| What to produce |
Transcribe the part of the material that opens with the line containing "Where should I" and closes with the line containing "Action: coord(211,87)", both included, and omit the pictures from your answer.
-=-=-
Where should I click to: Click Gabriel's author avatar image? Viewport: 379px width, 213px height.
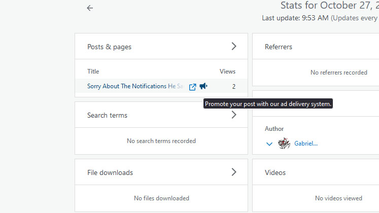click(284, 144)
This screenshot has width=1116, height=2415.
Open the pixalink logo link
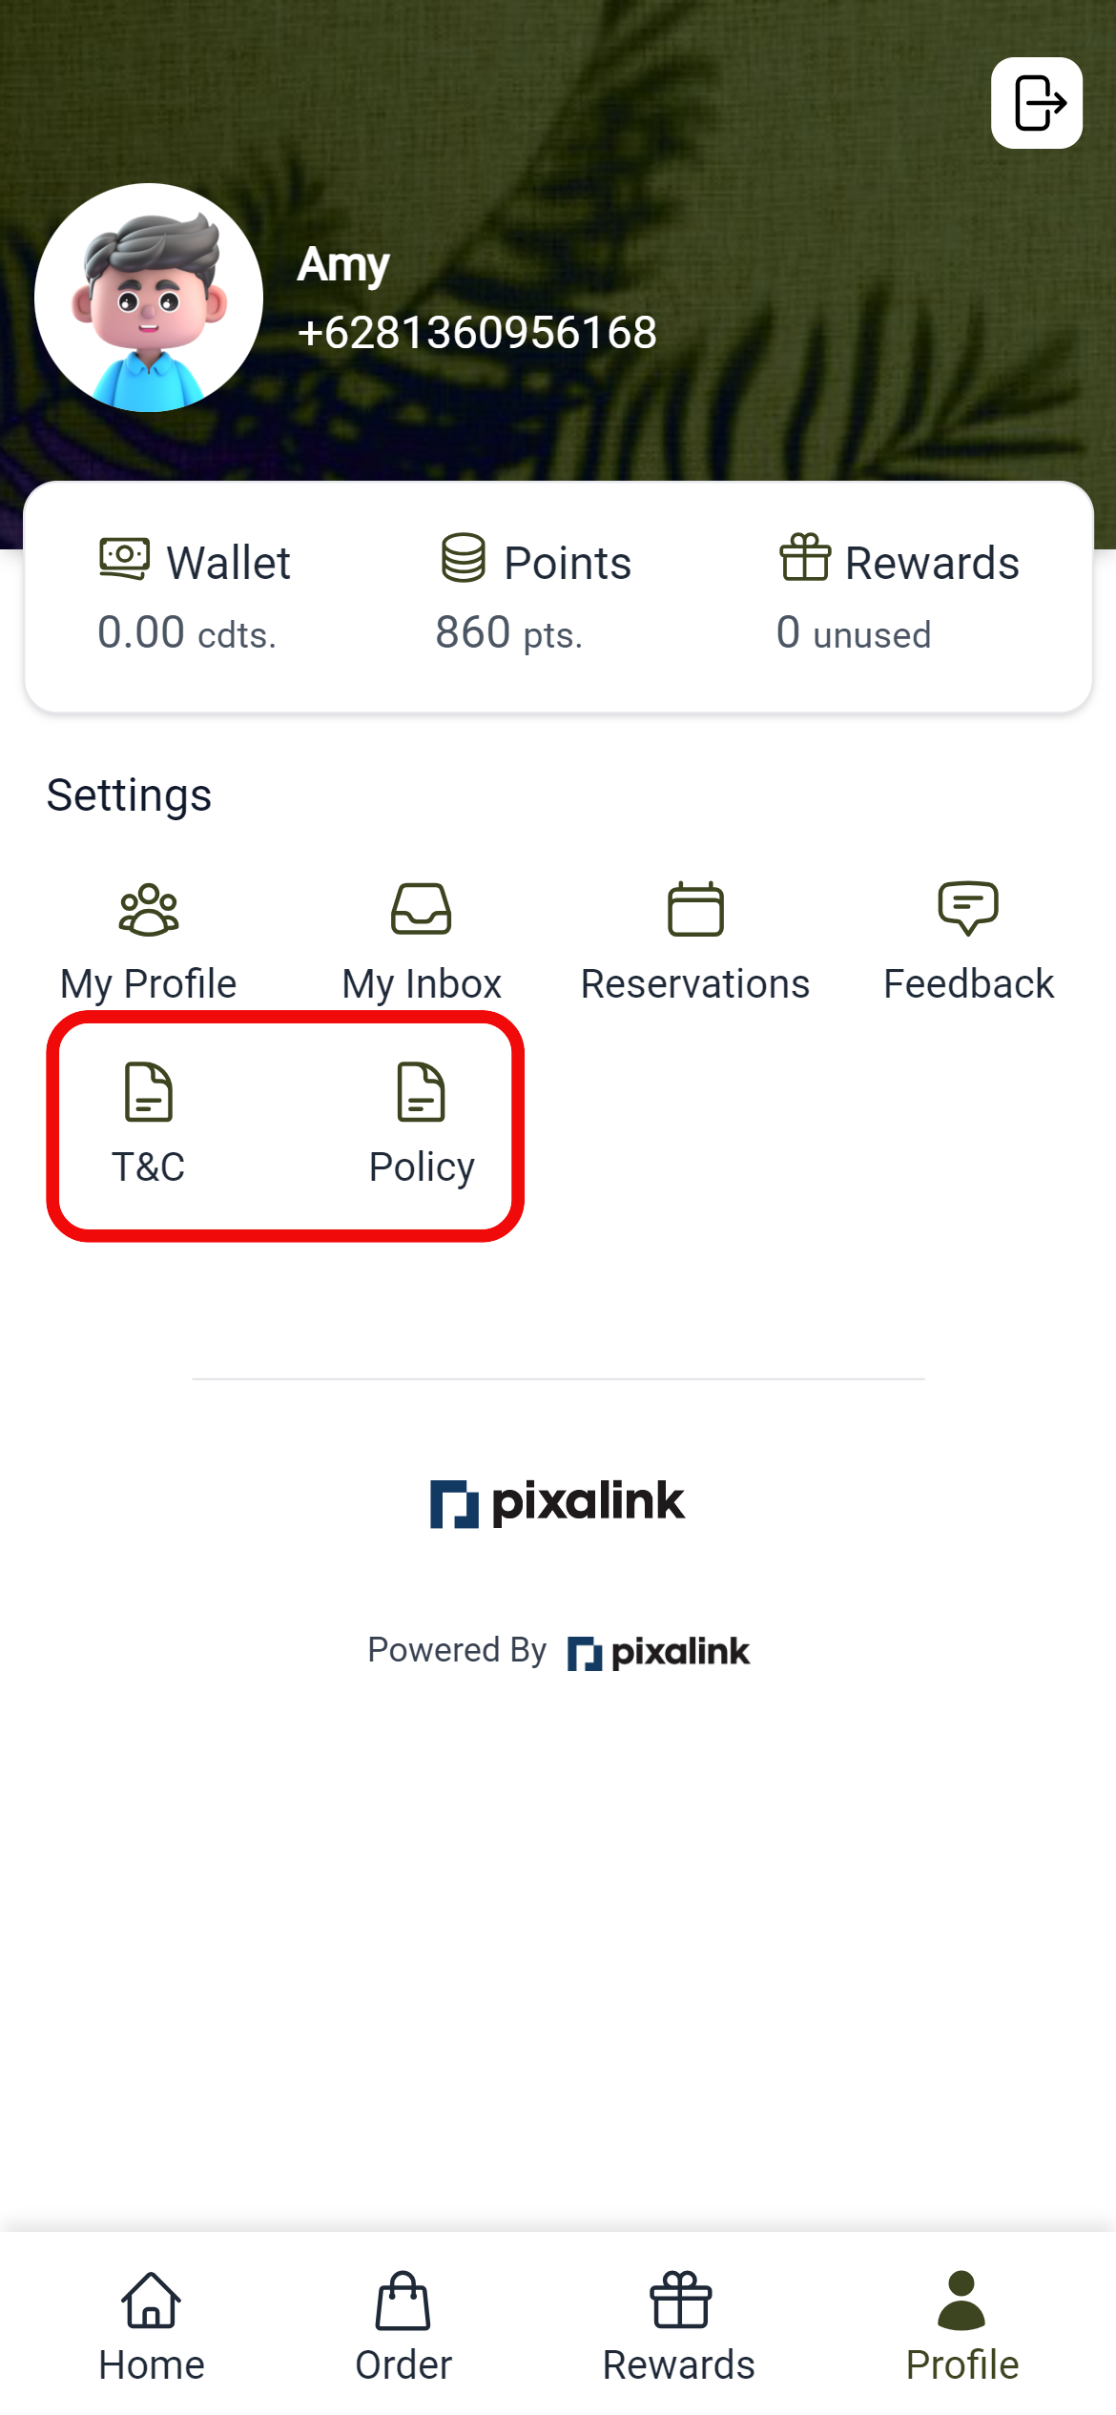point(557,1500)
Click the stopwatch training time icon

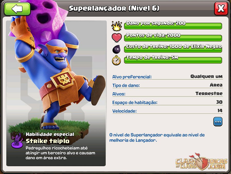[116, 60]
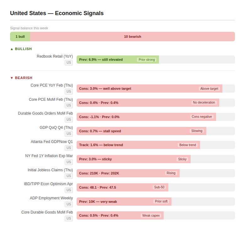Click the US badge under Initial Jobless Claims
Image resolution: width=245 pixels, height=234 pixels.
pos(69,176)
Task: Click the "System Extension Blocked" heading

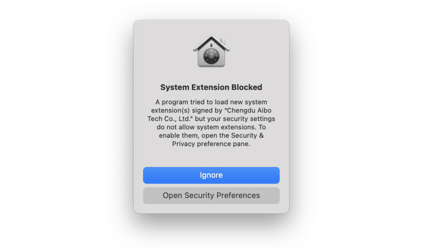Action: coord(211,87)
-=-=-
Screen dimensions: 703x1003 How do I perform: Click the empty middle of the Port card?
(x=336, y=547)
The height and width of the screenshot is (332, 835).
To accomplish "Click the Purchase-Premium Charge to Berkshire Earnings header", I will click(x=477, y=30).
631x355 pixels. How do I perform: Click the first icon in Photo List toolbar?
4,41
-=-=-
| Answer below |
Where should I click to: Click Gabriel's author avatar image? Viewport: 379px width, 213px height.
click(284, 144)
This screenshot has width=1116, height=2415.
Open the pixalink logo link
point(557,1500)
Click the stopwatch training time icon

[116, 60]
Click the US badge under Initial Jobless Claims
Image resolution: width=245 pixels, height=234 pixels.
pos(69,176)
Task: Click the "System Extension Blocked" heading

Action: coord(211,87)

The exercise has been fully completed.